**** DATA ****

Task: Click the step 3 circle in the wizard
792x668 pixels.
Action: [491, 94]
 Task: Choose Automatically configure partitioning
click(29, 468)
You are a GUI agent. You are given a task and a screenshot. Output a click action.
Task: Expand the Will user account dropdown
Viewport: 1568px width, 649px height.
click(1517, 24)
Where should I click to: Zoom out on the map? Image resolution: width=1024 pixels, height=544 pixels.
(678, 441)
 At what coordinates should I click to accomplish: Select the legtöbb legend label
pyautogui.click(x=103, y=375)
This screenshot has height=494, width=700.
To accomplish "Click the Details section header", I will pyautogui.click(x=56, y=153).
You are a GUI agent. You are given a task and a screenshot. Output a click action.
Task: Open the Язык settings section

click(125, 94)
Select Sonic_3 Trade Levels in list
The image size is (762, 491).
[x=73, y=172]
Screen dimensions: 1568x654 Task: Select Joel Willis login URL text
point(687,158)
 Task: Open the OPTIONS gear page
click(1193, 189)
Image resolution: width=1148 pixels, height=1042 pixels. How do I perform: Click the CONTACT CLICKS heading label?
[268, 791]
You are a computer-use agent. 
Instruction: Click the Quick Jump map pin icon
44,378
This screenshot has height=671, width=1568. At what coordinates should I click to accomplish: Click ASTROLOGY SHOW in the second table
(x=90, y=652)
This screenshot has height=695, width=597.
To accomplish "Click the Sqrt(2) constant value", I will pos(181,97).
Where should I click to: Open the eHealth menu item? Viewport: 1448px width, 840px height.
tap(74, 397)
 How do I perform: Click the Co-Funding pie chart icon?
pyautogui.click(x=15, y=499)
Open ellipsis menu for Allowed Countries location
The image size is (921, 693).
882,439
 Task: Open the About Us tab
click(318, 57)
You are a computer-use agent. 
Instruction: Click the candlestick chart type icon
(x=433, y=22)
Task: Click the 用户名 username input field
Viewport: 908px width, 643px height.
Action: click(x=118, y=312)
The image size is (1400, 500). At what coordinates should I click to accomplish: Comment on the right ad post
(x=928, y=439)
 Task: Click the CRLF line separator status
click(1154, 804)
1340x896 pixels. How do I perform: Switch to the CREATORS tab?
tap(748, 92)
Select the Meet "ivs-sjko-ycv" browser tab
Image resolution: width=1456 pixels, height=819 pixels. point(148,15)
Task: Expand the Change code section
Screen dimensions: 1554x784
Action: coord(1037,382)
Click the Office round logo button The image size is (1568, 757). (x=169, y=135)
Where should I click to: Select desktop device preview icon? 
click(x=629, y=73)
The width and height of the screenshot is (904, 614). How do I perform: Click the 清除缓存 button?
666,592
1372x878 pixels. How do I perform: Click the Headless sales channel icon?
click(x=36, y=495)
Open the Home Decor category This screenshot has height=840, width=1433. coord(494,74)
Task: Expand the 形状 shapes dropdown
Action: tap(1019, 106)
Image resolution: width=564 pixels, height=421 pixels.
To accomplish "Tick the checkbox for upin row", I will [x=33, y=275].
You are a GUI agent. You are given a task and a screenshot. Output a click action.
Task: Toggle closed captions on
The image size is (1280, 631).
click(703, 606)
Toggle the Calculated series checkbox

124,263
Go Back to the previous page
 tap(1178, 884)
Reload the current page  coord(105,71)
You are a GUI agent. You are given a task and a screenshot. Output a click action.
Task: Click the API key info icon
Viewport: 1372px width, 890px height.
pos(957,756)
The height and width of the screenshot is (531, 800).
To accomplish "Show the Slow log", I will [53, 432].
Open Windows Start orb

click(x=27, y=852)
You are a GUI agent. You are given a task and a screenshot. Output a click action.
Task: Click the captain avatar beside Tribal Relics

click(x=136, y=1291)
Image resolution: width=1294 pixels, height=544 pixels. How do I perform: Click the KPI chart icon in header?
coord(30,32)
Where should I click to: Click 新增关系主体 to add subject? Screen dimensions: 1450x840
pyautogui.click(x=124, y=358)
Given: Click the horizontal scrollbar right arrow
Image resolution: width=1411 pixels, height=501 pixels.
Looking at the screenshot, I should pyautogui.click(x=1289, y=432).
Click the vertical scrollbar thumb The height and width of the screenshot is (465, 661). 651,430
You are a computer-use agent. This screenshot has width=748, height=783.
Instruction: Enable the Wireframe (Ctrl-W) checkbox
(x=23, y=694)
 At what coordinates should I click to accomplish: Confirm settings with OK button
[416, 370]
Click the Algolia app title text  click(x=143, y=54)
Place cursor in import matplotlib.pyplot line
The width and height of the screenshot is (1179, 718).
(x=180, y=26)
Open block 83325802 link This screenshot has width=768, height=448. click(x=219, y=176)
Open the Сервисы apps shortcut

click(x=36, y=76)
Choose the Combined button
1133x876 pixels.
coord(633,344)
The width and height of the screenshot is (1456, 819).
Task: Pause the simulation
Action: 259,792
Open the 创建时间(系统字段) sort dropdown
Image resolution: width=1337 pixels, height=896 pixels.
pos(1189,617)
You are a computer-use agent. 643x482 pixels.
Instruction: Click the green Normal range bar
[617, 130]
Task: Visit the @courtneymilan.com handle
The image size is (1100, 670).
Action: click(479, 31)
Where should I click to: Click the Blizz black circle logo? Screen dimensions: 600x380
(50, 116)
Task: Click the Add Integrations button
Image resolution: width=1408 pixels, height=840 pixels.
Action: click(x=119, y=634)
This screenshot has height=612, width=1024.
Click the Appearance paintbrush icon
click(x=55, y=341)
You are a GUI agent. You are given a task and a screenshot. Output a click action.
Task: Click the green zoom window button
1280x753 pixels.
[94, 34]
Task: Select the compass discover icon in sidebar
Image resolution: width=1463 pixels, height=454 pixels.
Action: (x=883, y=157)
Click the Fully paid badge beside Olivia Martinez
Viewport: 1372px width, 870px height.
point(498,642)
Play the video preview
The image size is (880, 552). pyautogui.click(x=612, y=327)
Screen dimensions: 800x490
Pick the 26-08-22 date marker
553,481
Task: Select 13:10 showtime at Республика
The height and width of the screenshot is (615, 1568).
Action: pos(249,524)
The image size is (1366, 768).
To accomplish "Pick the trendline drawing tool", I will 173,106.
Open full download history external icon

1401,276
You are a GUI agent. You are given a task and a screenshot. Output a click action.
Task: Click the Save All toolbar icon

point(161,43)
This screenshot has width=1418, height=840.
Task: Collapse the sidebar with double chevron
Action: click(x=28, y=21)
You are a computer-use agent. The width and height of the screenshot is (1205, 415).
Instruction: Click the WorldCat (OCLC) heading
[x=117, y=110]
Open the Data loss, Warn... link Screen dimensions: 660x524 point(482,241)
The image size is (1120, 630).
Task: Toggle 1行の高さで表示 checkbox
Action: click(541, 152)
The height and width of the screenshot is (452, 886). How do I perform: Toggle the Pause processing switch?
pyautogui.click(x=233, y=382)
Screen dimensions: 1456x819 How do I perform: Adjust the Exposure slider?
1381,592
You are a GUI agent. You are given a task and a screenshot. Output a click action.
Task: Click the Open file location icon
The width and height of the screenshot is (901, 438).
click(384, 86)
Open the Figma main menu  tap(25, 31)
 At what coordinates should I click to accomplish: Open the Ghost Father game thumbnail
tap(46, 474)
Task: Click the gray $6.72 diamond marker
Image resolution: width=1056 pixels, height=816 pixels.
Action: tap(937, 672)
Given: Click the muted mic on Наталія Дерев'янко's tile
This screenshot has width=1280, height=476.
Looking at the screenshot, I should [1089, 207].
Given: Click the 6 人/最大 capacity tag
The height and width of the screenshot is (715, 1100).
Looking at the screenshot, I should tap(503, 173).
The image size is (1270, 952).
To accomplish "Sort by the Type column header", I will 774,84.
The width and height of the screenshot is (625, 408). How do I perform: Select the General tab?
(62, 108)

****

__DO THIS__.
Copy out all of the data above line for line, with no changes.

__SOLUTION FOR THIS EXERCISE__.
Task: Click the step 3 circle in the wizard
792x668 pixels.
Action: [491, 94]
 Task: Choose Automatically configure partitioning
click(29, 468)
You are a GUI agent. You are given a task and a screenshot. Output a click action.
Task: Expand the Will user account dropdown
Viewport: 1568px width, 649px height.
click(1517, 24)
Where should I click to: Zoom out on the map? Image resolution: width=1024 pixels, height=544 pixels.
(678, 441)
 At what coordinates should I click to accomplish: Select the legtöbb legend label
pyautogui.click(x=103, y=375)
This screenshot has height=494, width=700.
To accomplish "Click the Details section header", I will pyautogui.click(x=56, y=153).
You are a GUI agent. You are given a task and a screenshot. Output a click action.
Task: Open the Язык settings section

click(125, 94)
Select Sonic_3 Trade Levels in list
The image size is (762, 491).
[x=73, y=172]
Screen dimensions: 1568x654 Task: Select Joel Willis login URL text
point(687,158)
 Task: Open the OPTIONS gear page
click(1193, 189)
Image resolution: width=1148 pixels, height=1042 pixels. How do I perform: Click the CONTACT CLICKS heading label?
[268, 791]
You are a computer-use agent. 
Instruction: Click the Quick Jump map pin icon
44,378
This screenshot has height=671, width=1568. At what coordinates should I click to accomplish: Click ASTROLOGY SHOW in the second table
(x=90, y=652)
This screenshot has height=695, width=597.
To accomplish "Click the Sqrt(2) constant value", I will pos(181,97).
Where should I click to: Open the eHealth menu item? Viewport: 1448px width, 840px height.
tap(74, 397)
 How do I perform: Click the Co-Funding pie chart icon?
pyautogui.click(x=15, y=499)
Open ellipsis menu for Allowed Countries location
The image size is (921, 693).
882,439
 Task: Open the About Us tab
click(318, 57)
You are a computer-use agent. 
Instruction: Click the candlestick chart type icon
(x=433, y=22)
Task: Click the 用户名 username input field
Viewport: 908px width, 643px height.
Action: click(x=118, y=312)
The image size is (1400, 500). At what coordinates should I click to accomplish: Comment on the right ad post
(x=928, y=439)
 Task: Click the CRLF line separator status
click(1154, 804)
1340x896 pixels. How do I perform: Switch to the CREATORS tab?
tap(748, 92)
Select the Meet "ivs-sjko-ycv" browser tab
Image resolution: width=1456 pixels, height=819 pixels. point(148,15)
Task: Expand the Change code section
Screen dimensions: 1554x784
Action: coord(1037,382)
Click the Office round logo button The image size is (1568, 757). (x=169, y=135)
Where should I click to: Select desktop device preview icon? 
click(x=629, y=73)
The width and height of the screenshot is (904, 614). How do I perform: Click the 清除缓存 button?
666,592
1372x878 pixels. How do I perform: Click the Headless sales channel icon?
click(x=36, y=495)
Open the Home Decor category This screenshot has height=840, width=1433. coord(494,74)
Task: Expand the 形状 shapes dropdown
Action: tap(1019, 106)
Image resolution: width=564 pixels, height=421 pixels.
To accomplish "Tick the checkbox for upin row", I will [x=33, y=275].
You are a GUI agent. You are given a task and a screenshot. Output a click action.
Task: Toggle closed captions on
The image size is (1280, 631).
click(703, 606)
Toggle the Calculated series checkbox

124,263
Go Back to the previous page
 tap(1178, 884)
Reload the current page  coord(105,71)
You are a GUI agent. You are given a task and a screenshot. Output a click action.
Task: Click the API key info icon
Viewport: 1372px width, 890px height.
pos(957,756)
The height and width of the screenshot is (531, 800).
To accomplish "Show the Slow log", I will [53, 432].
Open Windows Start orb

click(x=27, y=852)
You are a GUI agent. You are given a task and a screenshot. Output a click action.
Task: Click the captain avatar beside Tribal Relics

click(x=136, y=1291)
Image resolution: width=1294 pixels, height=544 pixels. How do I perform: Click the KPI chart icon in header?
coord(30,32)
Where should I click to: Click 新增关系主体 to add subject? Screen dimensions: 1450x840
pyautogui.click(x=124, y=358)
Given: Click the horizontal scrollbar right arrow
Image resolution: width=1411 pixels, height=501 pixels.
Looking at the screenshot, I should pyautogui.click(x=1289, y=432).
Click the vertical scrollbar thumb The height and width of the screenshot is (465, 661). 651,430
You are a computer-use agent. This screenshot has width=748, height=783.
Instruction: Enable the Wireframe (Ctrl-W) checkbox
(x=23, y=694)
 At what coordinates should I click to accomplish: Confirm settings with OK button
[416, 370]
Click the Algolia app title text  click(x=143, y=54)
Place cursor in import matplotlib.pyplot line
The width and height of the screenshot is (1179, 718).
(x=180, y=26)
Open block 83325802 link This screenshot has width=768, height=448. click(x=219, y=176)
Open the Сервисы apps shortcut

click(x=36, y=76)
Choose the Combined button
1133x876 pixels.
coord(633,344)
The width and height of the screenshot is (1456, 819).
Task: Pause the simulation
Action: 259,792
Open the 创建时间(系统字段) sort dropdown
Image resolution: width=1337 pixels, height=896 pixels.
pos(1189,617)
You are a computer-use agent. 643x482 pixels.
Instruction: Click the green Normal range bar
[617, 130]
Task: Visit the @courtneymilan.com handle
The image size is (1100, 670).
Action: click(479, 31)
Where should I click to: Click the Blizz black circle logo? Screen dimensions: 600x380
(50, 116)
Task: Click the Add Integrations button
Image resolution: width=1408 pixels, height=840 pixels.
Action: click(x=119, y=634)
This screenshot has height=612, width=1024.
Click the Appearance paintbrush icon
click(x=55, y=341)
You are a GUI agent. You are given a task and a screenshot. Output a click action.
Task: Click the green zoom window button
1280x753 pixels.
[94, 34]
Task: Select the compass discover icon in sidebar
Image resolution: width=1463 pixels, height=454 pixels.
Action: (x=883, y=157)
Click the Fully paid badge beside Olivia Martinez
Viewport: 1372px width, 870px height.
point(498,642)
Play the video preview
The image size is (880, 552). pyautogui.click(x=612, y=327)
Screen dimensions: 800x490
Pick the 26-08-22 date marker
553,481
Task: Select 13:10 showtime at Республика
The height and width of the screenshot is (615, 1568).
Action: pos(249,524)
The image size is (1366, 768).
To accomplish "Pick the trendline drawing tool", I will 173,106.
Open full download history external icon

1401,276
You are a GUI agent. You are given a task and a screenshot. Output a click action.
Task: Click the Save All toolbar icon

point(161,43)
This screenshot has width=1418, height=840.
Task: Collapse the sidebar with double chevron
Action: click(x=28, y=21)
You are a computer-use agent. The width and height of the screenshot is (1205, 415).
Instruction: Click the WorldCat (OCLC) heading
[x=117, y=110]
Open the Data loss, Warn... link Screen dimensions: 660x524 point(482,241)
The image size is (1120, 630).
Task: Toggle 1行の高さで表示 checkbox
Action: click(541, 152)
The height and width of the screenshot is (452, 886). How do I perform: Toggle the Pause processing switch?
pyautogui.click(x=233, y=382)
Screen dimensions: 1456x819 How do I perform: Adjust the Exposure slider?
1381,592
You are a GUI agent. You are given a task and a screenshot. Output a click action.
Task: Click the Open file location icon
The width and height of the screenshot is (901, 438).
click(384, 86)
Open the Figma main menu  tap(25, 31)
 At what coordinates should I click to accomplish: Open the Ghost Father game thumbnail
tap(46, 474)
Task: Click the gray $6.72 diamond marker
Image resolution: width=1056 pixels, height=816 pixels.
Action: tap(937, 672)
Given: Click the muted mic on Наталія Дерев'янко's tile
This screenshot has width=1280, height=476.
Looking at the screenshot, I should [1089, 207].
Given: Click the 6 人/最大 capacity tag
The height and width of the screenshot is (715, 1100).
Looking at the screenshot, I should tap(503, 173).
The image size is (1270, 952).
To accomplish "Sort by the Type column header", I will 774,84.
The width and height of the screenshot is (625, 408). How do I perform: Select the General tab?
(62, 108)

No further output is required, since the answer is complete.